▸ **DATA TO USE**
##############################
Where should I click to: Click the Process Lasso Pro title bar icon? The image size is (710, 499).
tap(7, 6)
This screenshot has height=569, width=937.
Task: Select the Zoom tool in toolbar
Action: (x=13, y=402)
##############################
▸ **WHAT YOU ARE ASKED TO DO**
Leaving nothing out, print each line above exactly.

▸ **ANSWER FOR THIS EXERCISE**
Where should I click to: Click the Process Lasso Pro title bar icon? The image size is (710, 499).
tap(7, 6)
This screenshot has height=569, width=937.
Task: Select the Zoom tool in toolbar
Action: (x=13, y=402)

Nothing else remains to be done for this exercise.